Instructor: Nicholas Bruscia
ARC 619
Spring 2019
DESCRIPTION:
Functionally Graded Materials (FGM) are composites with gradually varying material content. They consist of a gradual change of material characteristics (physical properties and/or chemical composition) from one area to another. Although the term has only existed since the mid-1980’s, the concept has been utilized in engineering for much longer. For example, the process of surface hardening of steel by carburization has been used for many hundreds of years. Presently, the concept of graded materiality represents a design/engineering approach to specifying new materials for specific structural, environmental, and aesthetic applications.

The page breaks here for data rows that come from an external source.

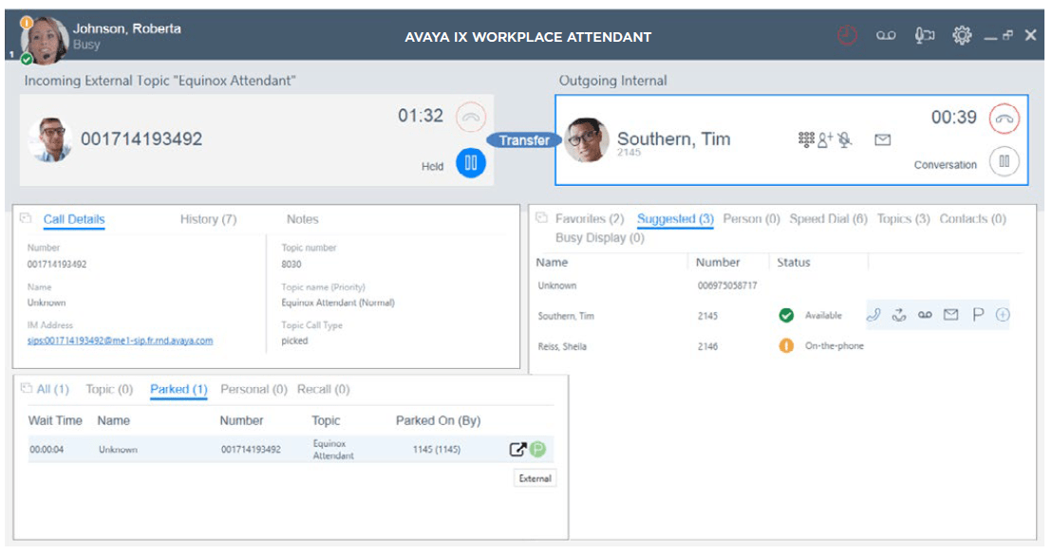Pause the conversation with Tim Southern

click(1004, 163)
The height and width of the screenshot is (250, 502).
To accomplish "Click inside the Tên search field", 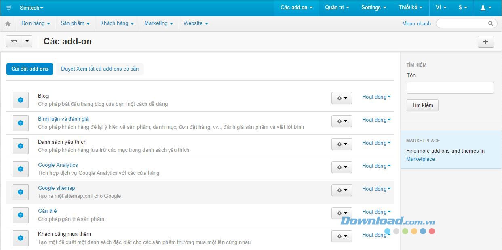I will [x=449, y=87].
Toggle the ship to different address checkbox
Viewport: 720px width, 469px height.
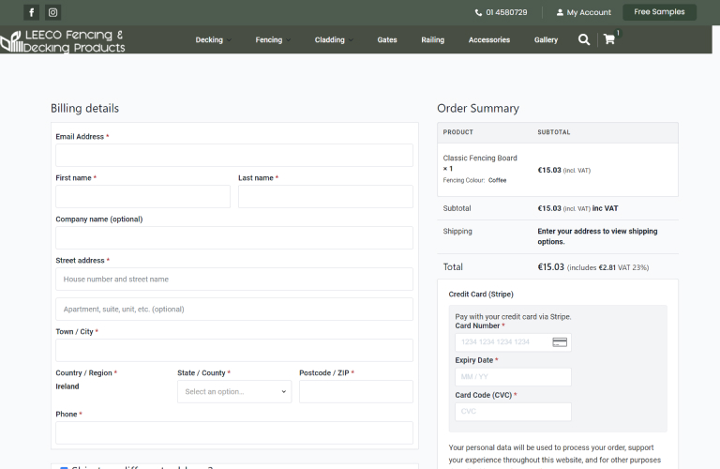point(64,467)
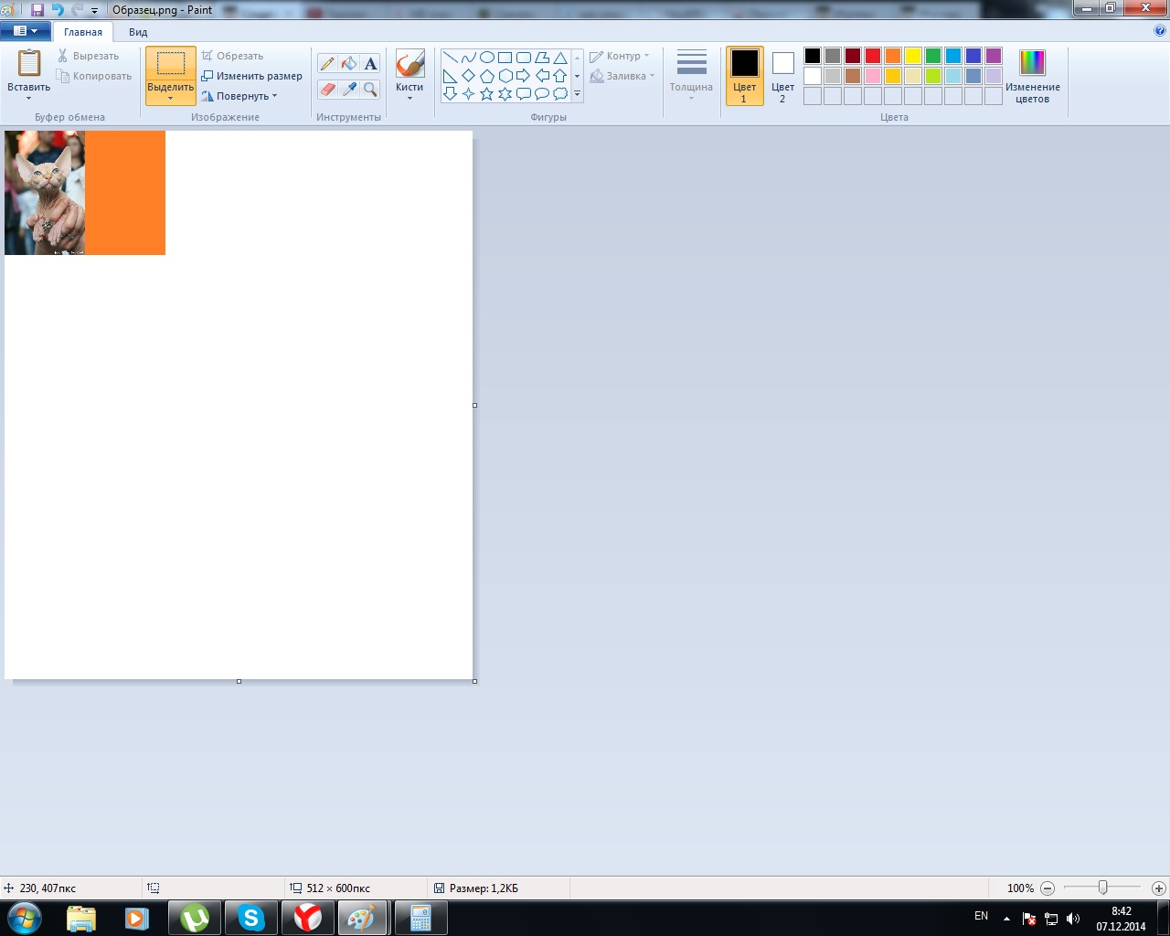Open the Edit colors (Изменение цветов) dialog
This screenshot has width=1170, height=936.
click(1032, 76)
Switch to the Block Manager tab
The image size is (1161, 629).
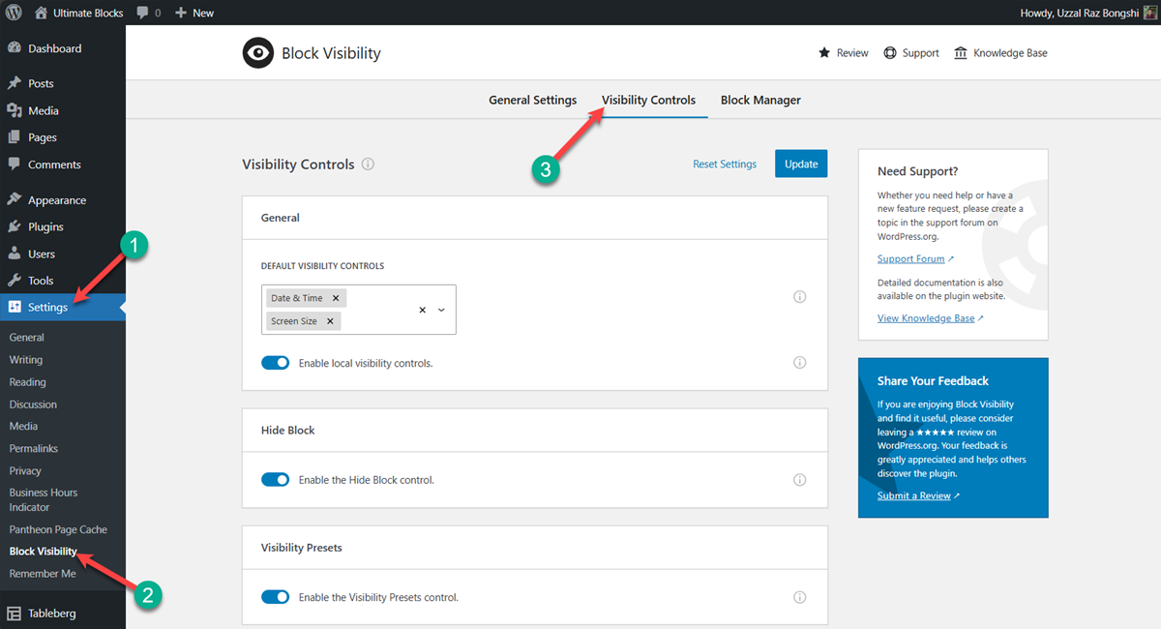coord(760,100)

Naturally occurring FGMs, ranging from bones and teeth in our bodies to seashells and plants such as bamboo, show how biological cells have adapted to external stimuli; their self-adaptation may have produced a naturally gradient structure during the evolutionary process for enhancing the stiffness-to-weight ratio. As with prior iterations of this course, students will take inspiration from various natural precedents to study the relationship between materiality, form, and the environment. To follow, students will creatively represent these relationships via physics-based simulation and voxel modeling. These tools will be used to build experimental prototypes with calibrated material ratios that respond to a range of environmental conditions. Material characteristics may be blended based on a variety of architectural criteria such as; strength:weight, dark:light, gather:flow, solid:porous, reflection:diffusion, textured:smooth, stiff:soft, among others.